直腸管状腺腫(便潜血陽性、人生初の検査) 今週の1枚260715
直腸における20mm大の亜有茎性病変に対する内視鏡治療
直腸Rs(上部直腸)において発見された比較的大きな病変に対し、適切な事前診断と治療計画に基づいた内視鏡的切除を実施した症例をご紹介します。
| 患者様情報 | 60歳代 男性 |
|---|---|
| 臨床診断 | 大腸腺腫(低異型度管状腺腫) |
病変の観察と診断のポイント
直腸Rsに20mm大の0-Isp病変を認めました。
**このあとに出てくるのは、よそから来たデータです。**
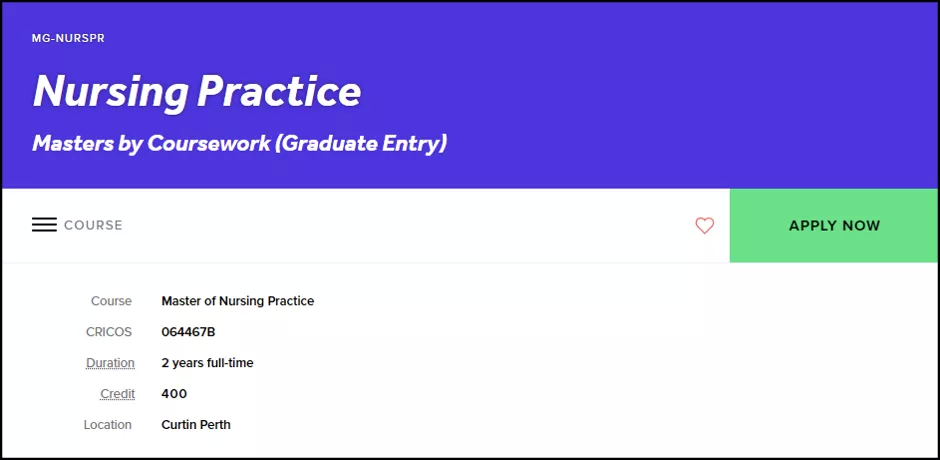Toggle the heart favourite icon
Screen dimensions: 940x460
704,226
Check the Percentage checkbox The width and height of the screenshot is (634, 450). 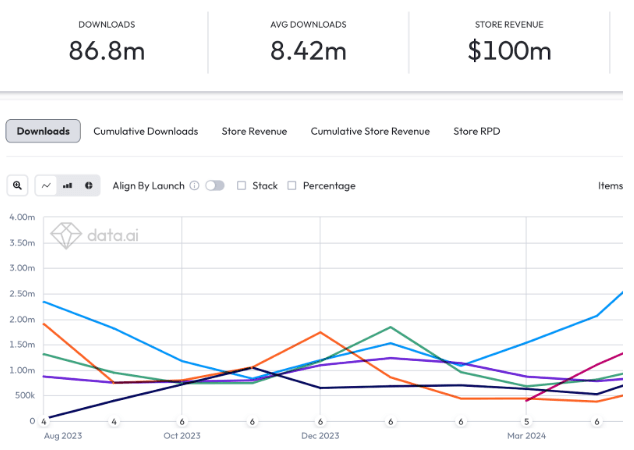click(x=292, y=185)
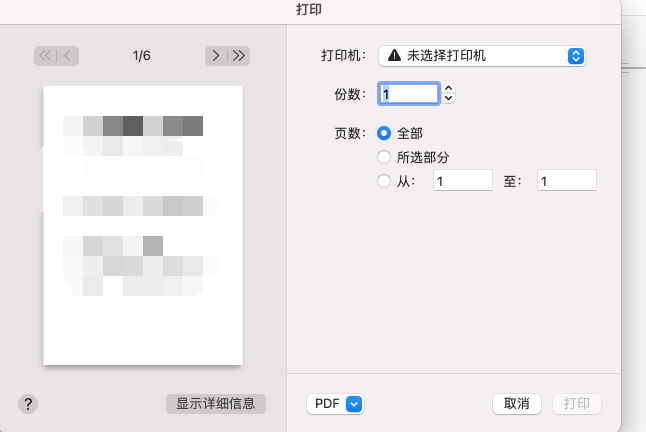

遠景観察において病変表面は発赤調を呈しており、基部は亜有茎性の形態であることが確認されました。
さらに、拡大NBI観察(狭帯域光強調映像)を行うことで、病変の血管・表面構造から概ねJNET2Aと診断しました。これにより、良性の腺腫病変または粘膜内癌である可能性が高いと判断し、内視鏡的切除の適応としました。
※左・中央:WLI(通常光)観察時の画像
内視鏡的一括切除と治療経過
切除に際しては、病理評価を正確に行うための切除断端陰性の確保と、術中・術後の出血対応を第一に考え、内視鏡的一括切除を施行しました。
切除後は、再出血や穿孔のリスクを低減させるためにクリッピングによる縫縮を行い、処置を安全に終了しました。最終的な病理結果においても治癒切除であることが確認されています。
※右:切除部をクリップで縫縮した後の状態
トラブルを未然に防ぐ治療計画の重要性
内視鏡検査におけるトラブルを最小限に抑えるためには、病変観察の段階から具体的な治療計画を意識することが極めて重要です。
病変の正確な位置把握はもちろん、使用する処置具の操作性を事前に入念にイメージすることで、より安全かつスムーズな検査・治療の提供が可能になると考えます。